There's something immensely uplifting about rooks nest-building in their colony, a great group of them cawing continuously: it's almost as if they're on a building site, whistling. The contrast with the solitariness of the carrion crow is striking. I know it's hopelessly unscientific, I know it's anthropomorphising, but I look at a carrion crow, at that sinister lone black figure – especially in the city – and I think: "serial killer". I hear the neighbours being interviewed after the arrest: "Crow? Kept himself to himself, really. Bit of a loner."
Whereas rooks – rooks which do everything together, foraging and feeding, roosting and sleeping, and now carrying twigs back to the rookery – seem full of the high spirits of cooperative enterprise.
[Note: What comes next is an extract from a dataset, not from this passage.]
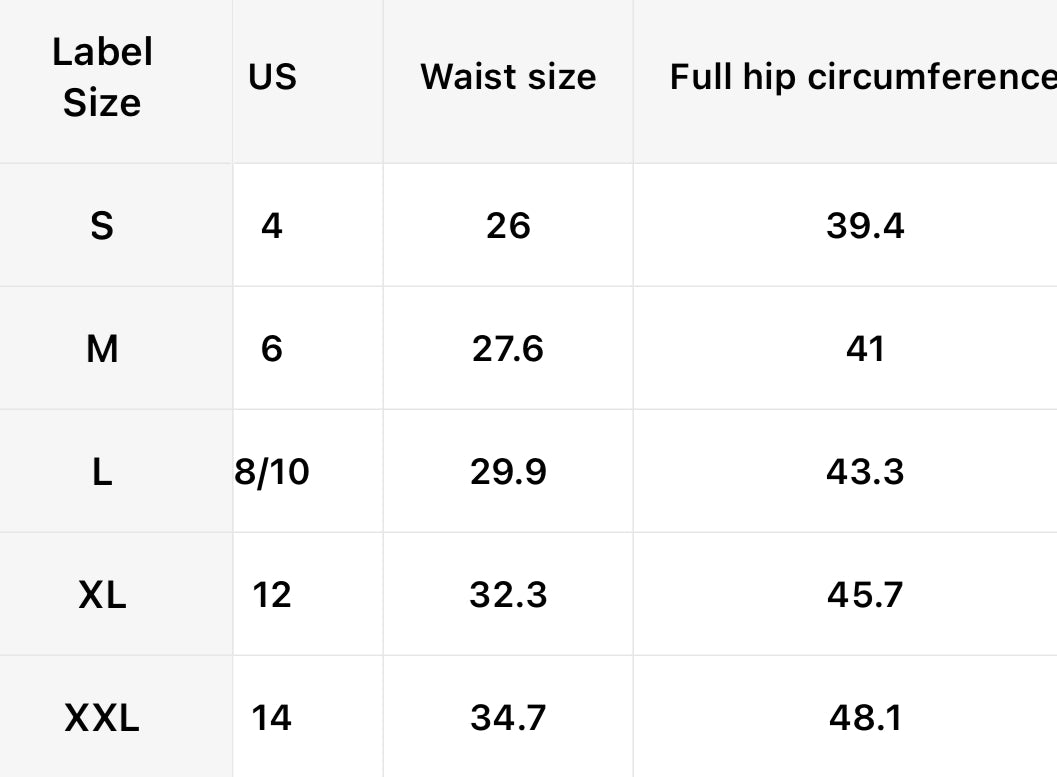Click the waist size 29.9 cell
The height and width of the screenshot is (777, 1057).
pos(508,472)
All the way to north Norfolk, there were bustling rookeries, building sites in the trees – I stopped to look at several – and they were full of birds which seemed to be calling out to each other, "Up a bit! Up! Now left a bit! Left!"
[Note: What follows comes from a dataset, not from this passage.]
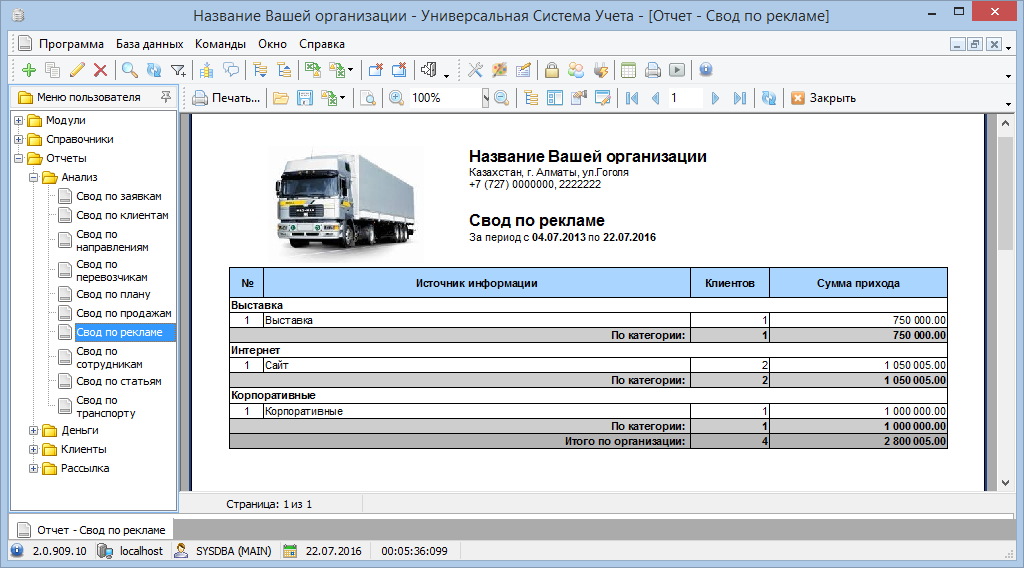Image resolution: width=1024 pixels, height=568 pixels.
Task: Click the zoom in magnifier icon
Action: coord(397,98)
And eventually it dawned on me, this is what the season is: it's the time when rooks build. It might still be on the chilly side, rook-building time, it might be too late for snow and too early for swallows, but it has its merits. Go out and find a rookery right now and I guarantee you'll come away cheerful.
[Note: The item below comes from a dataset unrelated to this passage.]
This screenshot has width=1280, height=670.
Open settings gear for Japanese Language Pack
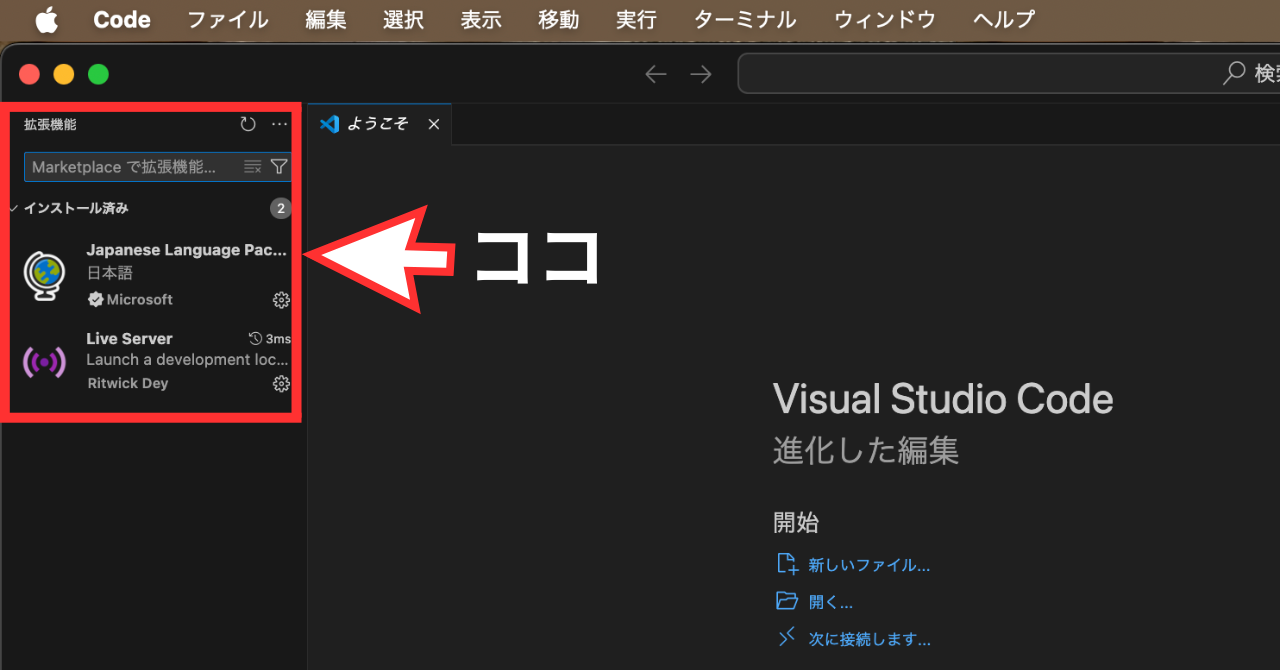[281, 300]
One of our five cuckoos is missing
A slightly worrying update on the five cuckoos coming back from Central Africa to Norfolk, the birds fitted last summer with satellite transmitters by the British Trust for Ornithology, whose 4,000-mile journey to their wintering grounds in the Congo many people have followed with fascination. Nothing has been heard of cuckoo Clement for three weeks: his last signal was picked up from Cameroon in February 22.
In the meantime, the other four birds, Martin, Lyster, Kasper and Chris, have shot past Clement on a north-west axis on their journey back to Britain: Martin is in the Ivory Coast and the other three are currently in Ghana. Although there have been longer periods when some of the transmitters have been silent, the BTO is beginning to be "concerned" for Clement. Fingers crossed.